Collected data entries
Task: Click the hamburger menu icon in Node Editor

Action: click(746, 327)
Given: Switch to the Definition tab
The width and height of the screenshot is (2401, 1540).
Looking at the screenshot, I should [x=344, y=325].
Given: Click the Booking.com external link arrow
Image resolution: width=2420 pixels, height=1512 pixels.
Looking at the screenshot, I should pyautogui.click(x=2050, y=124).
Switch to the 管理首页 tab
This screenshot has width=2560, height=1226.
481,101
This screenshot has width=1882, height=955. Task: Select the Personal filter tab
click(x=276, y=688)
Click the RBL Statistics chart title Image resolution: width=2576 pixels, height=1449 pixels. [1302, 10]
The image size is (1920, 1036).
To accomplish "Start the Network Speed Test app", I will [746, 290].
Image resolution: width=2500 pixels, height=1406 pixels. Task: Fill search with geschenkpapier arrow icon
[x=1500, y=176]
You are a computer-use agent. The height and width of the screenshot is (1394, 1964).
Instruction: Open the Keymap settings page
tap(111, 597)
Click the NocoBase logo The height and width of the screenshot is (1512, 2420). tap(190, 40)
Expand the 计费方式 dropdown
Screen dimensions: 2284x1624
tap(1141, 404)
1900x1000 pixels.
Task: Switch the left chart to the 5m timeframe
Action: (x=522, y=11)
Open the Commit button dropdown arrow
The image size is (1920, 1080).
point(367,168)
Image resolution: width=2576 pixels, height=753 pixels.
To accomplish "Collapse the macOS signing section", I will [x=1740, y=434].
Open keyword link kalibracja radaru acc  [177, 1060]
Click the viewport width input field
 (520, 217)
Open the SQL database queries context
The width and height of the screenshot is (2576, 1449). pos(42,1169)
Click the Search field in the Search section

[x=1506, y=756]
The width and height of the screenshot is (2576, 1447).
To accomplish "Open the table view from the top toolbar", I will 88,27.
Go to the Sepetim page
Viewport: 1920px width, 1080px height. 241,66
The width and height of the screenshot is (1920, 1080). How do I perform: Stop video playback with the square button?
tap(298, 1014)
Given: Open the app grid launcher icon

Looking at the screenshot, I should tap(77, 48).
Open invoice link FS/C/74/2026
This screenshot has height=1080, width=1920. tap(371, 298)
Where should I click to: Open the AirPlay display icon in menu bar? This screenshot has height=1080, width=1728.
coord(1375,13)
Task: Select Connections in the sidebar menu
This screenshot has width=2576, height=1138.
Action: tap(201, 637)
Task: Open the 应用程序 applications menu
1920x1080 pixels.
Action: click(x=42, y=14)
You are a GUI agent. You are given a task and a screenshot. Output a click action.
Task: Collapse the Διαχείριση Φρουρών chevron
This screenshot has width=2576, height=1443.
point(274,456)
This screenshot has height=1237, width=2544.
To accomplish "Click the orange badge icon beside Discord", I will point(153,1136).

# Exercise instructions
Each line above should be reproduced exactly, with nothing omitted.

# Solution to the problem
Task: Click the hamburger menu icon in Node Editor

Action: click(746, 327)
Given: Switch to the Definition tab
The width and height of the screenshot is (2401, 1540).
Looking at the screenshot, I should [x=344, y=325].
Given: Click the Booking.com external link arrow
Image resolution: width=2420 pixels, height=1512 pixels.
Looking at the screenshot, I should pyautogui.click(x=2050, y=124).
Switch to the 管理首页 tab
This screenshot has width=2560, height=1226.
481,101
This screenshot has width=1882, height=955. Task: Select the Personal filter tab
click(x=276, y=688)
Click the RBL Statistics chart title Image resolution: width=2576 pixels, height=1449 pixels. [1302, 10]
The image size is (1920, 1036).
To accomplish "Start the Network Speed Test app", I will [746, 290].
Image resolution: width=2500 pixels, height=1406 pixels. Task: Fill search with geschenkpapier arrow icon
[x=1500, y=176]
You are a computer-use agent. The height and width of the screenshot is (1394, 1964).
Instruction: Open the Keymap settings page
tap(111, 597)
Click the NocoBase logo The height and width of the screenshot is (1512, 2420). tap(190, 40)
Expand the 计费方式 dropdown
Screen dimensions: 2284x1624
tap(1141, 404)
1900x1000 pixels.
Task: Switch the left chart to the 5m timeframe
Action: (x=522, y=11)
Open the Commit button dropdown arrow
The image size is (1920, 1080).
point(367,168)
Image resolution: width=2576 pixels, height=753 pixels.
To accomplish "Collapse the macOS signing section", I will [x=1740, y=434].
Open keyword link kalibracja radaru acc  [177, 1060]
Click the viewport width input field
 (520, 217)
Open the SQL database queries context
The width and height of the screenshot is (2576, 1449). pos(42,1169)
Click the Search field in the Search section

[x=1506, y=756]
The width and height of the screenshot is (2576, 1447).
To accomplish "Open the table view from the top toolbar", I will 88,27.
Go to the Sepetim page
Viewport: 1920px width, 1080px height. 241,66
The width and height of the screenshot is (1920, 1080). How do I perform: Stop video playback with the square button?
tap(298, 1014)
Given: Open the app grid launcher icon

Looking at the screenshot, I should tap(77, 48).
Open invoice link FS/C/74/2026
This screenshot has height=1080, width=1920. tap(371, 298)
Where should I click to: Open the AirPlay display icon in menu bar? This screenshot has height=1080, width=1728.
coord(1375,13)
Task: Select Connections in the sidebar menu
This screenshot has width=2576, height=1138.
Action: tap(201, 637)
Task: Open the 应用程序 applications menu
1920x1080 pixels.
Action: click(x=42, y=14)
You are a GUI agent. You are given a task and a screenshot. Output a click action.
Task: Collapse the Διαχείριση Φρουρών chevron
This screenshot has width=2576, height=1443.
point(274,456)
This screenshot has height=1237, width=2544.
To accomplish "Click the orange badge icon beside Discord", I will point(153,1136).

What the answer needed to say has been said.